Republican Commissioner of the Magoffin County Board of Elections Justin Williams was questioned about his role in politics before taking the commissioner position. He explained that he is a pastor of a local church and, after being asked several questions about Christianity and vote buying, he, along with many local pastors, published a letter to the editor in this newspaper. Then they drafted a no vote-buying pledge, which also ran in the Independent, along with the running list of the candidates who had signed the pledge. He explained how he was appointed as commissioner, filling a vacancy and appointed by the state Board of Elections, officially the Thursday after in-house absentee voting began, though he wasn’t notified until Friday. He worked as commissioner half a day that Friday through the rest of absentee voting, as well as Election Day. He stated that he diligently looked for issues, but didn’t find any and believed the election was conducted fairly and with integrity. He testified that Larry Shepherd had assisted a voter, but it was with that voter’s request. Williams also explained how they handled counting the mail-in absentees on Election Day, explaining that any deviations from KRS statutes were justifiable for practicality and to keep the vote count fair. Flores pointed out a text conversation reportedly between Williams and Justin Pratt the day after the election, about serious concerns regarding the absentee ballots. Williams stated that he may have had some concerns, but not about the process. 

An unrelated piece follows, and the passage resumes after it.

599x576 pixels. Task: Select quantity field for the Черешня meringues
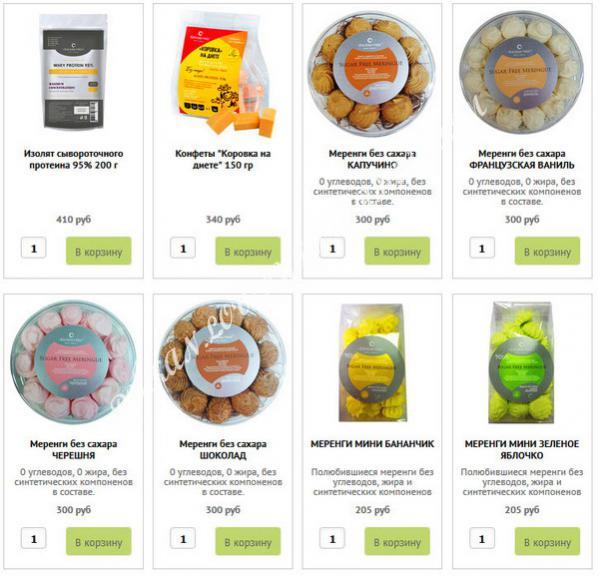34,539
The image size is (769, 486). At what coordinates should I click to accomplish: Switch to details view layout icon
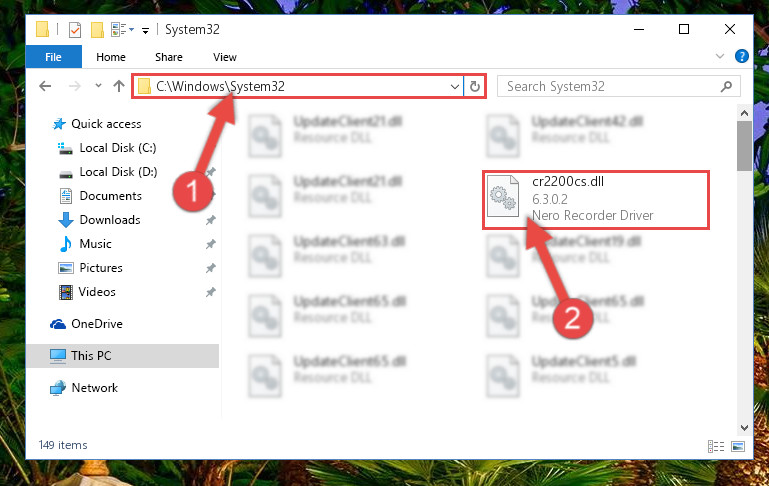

At the end of the day, the attorneys for the Board of Elections and Hardin argued no evidence pointed to wrongdoing, citing similar cases that would suggest a dismissal. Montgomery’s attorney cited KRS statutes and expert testimony that he said proved election procedures had been violated.

Judge John David Preston said he would review his notes and the evidence and issue a ruling as soon as possible. At press time on Wednesday, no ruling has been released.